_TASK OBJECTIVE_:
Pick out every line of the records that contains the string "This", treating uppercase and lowercase letters as different.

##### STORED RECORDS #####

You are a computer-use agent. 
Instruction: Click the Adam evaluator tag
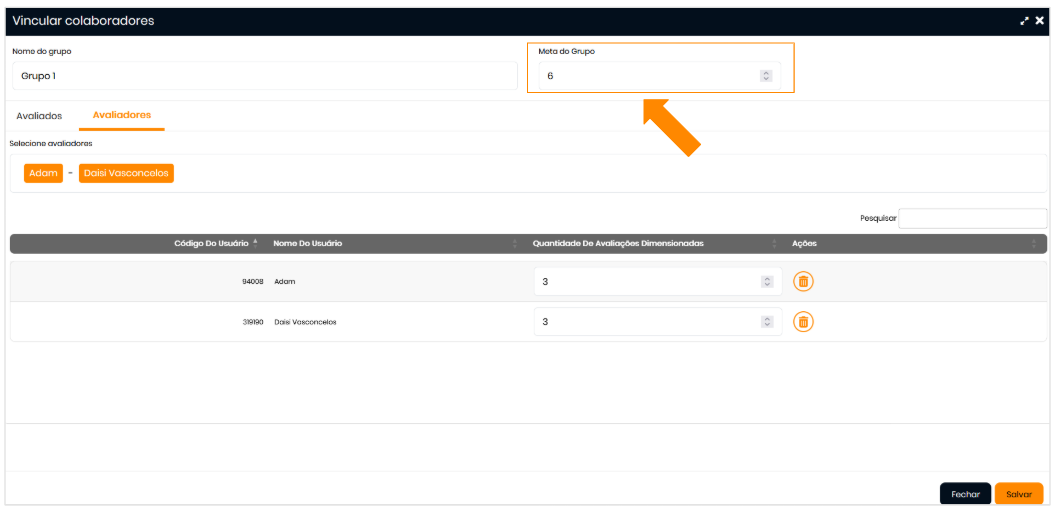(43, 173)
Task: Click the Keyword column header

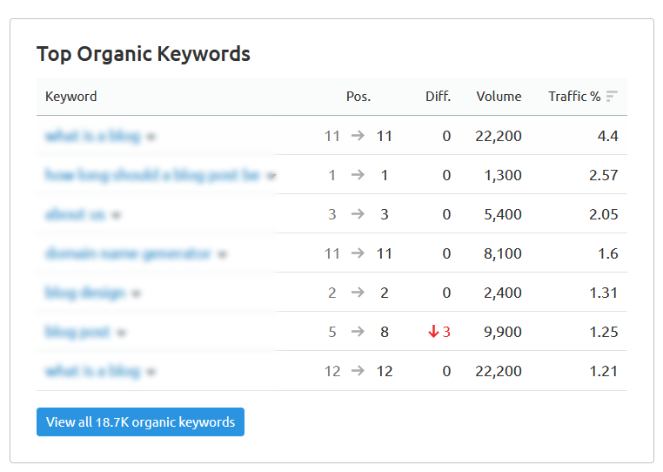Action: pyautogui.click(x=71, y=97)
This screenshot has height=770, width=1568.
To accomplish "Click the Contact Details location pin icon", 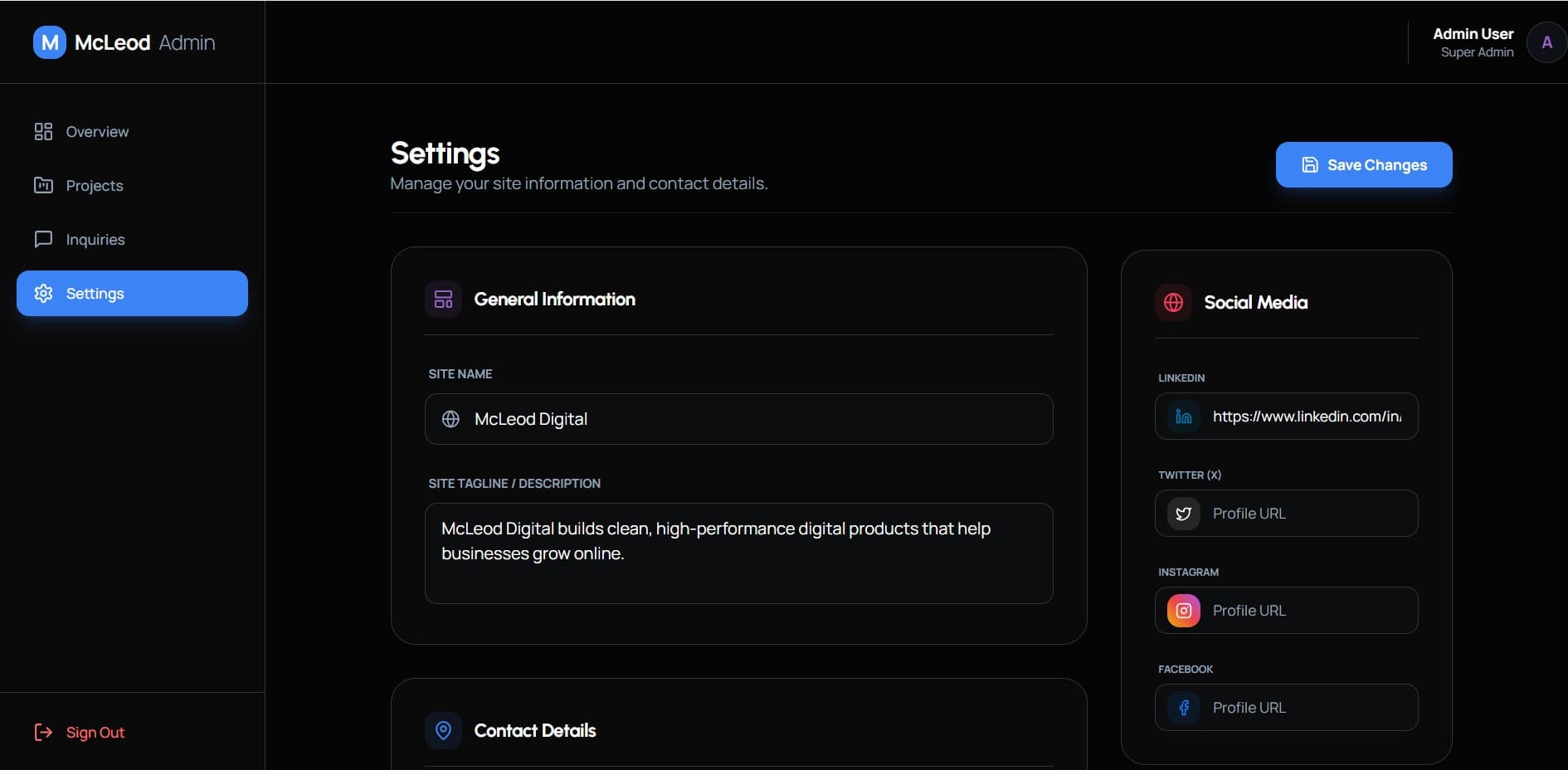I will [443, 730].
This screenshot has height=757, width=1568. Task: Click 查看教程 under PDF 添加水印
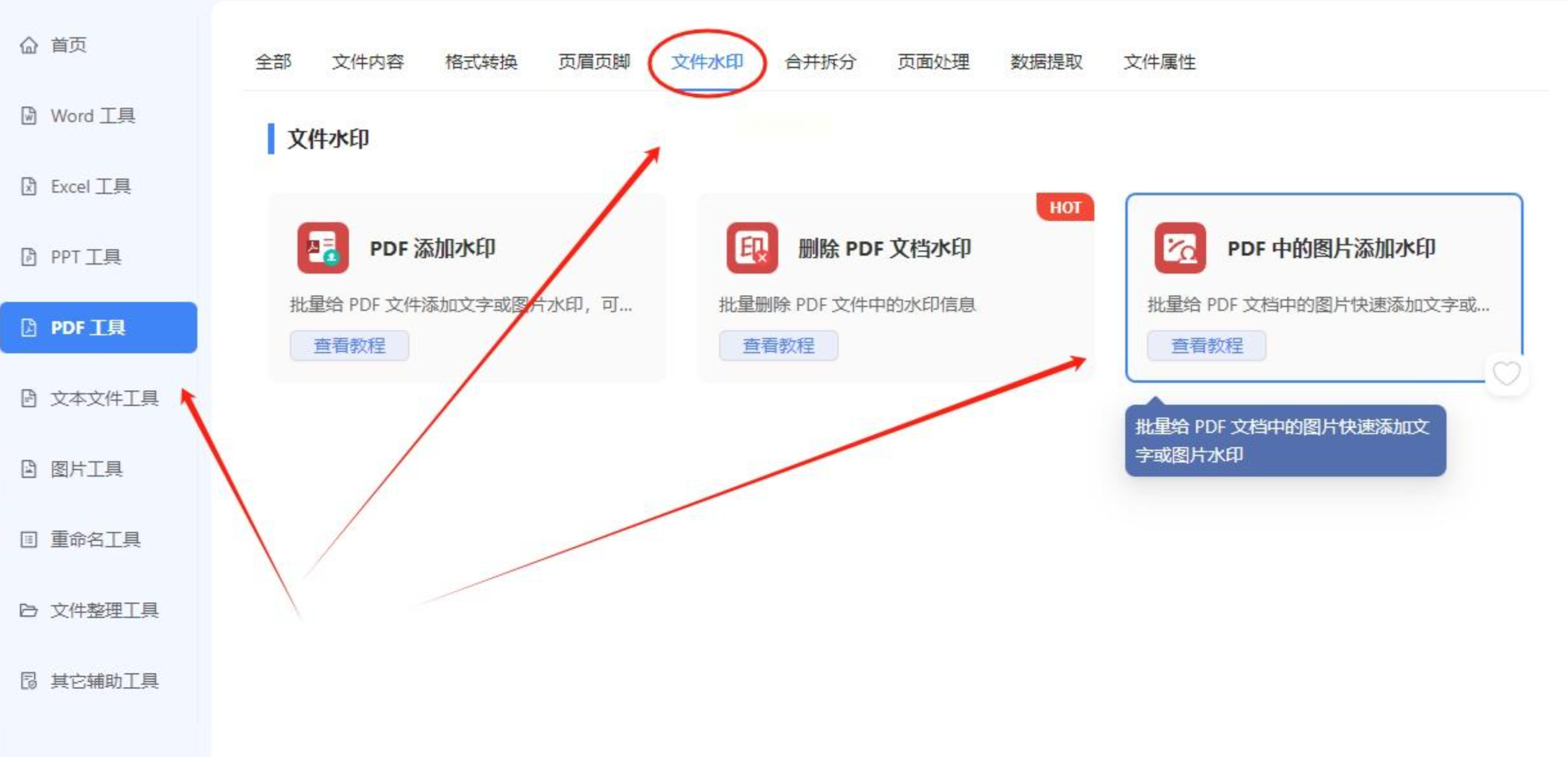point(349,346)
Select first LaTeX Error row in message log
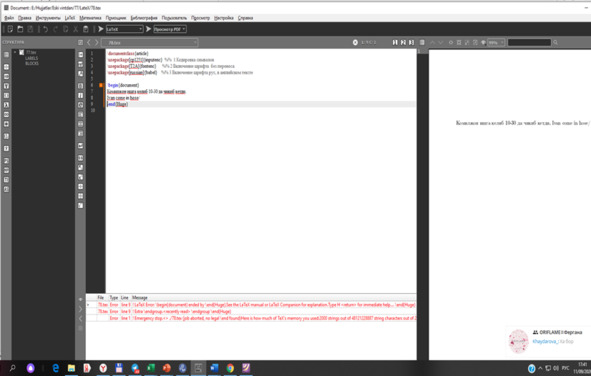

#####

_FINISHED TASK_:
This screenshot has height=770, width=1568.
This screenshot has height=757, width=1568. Task: Click 查看教程 under PDF 添加水印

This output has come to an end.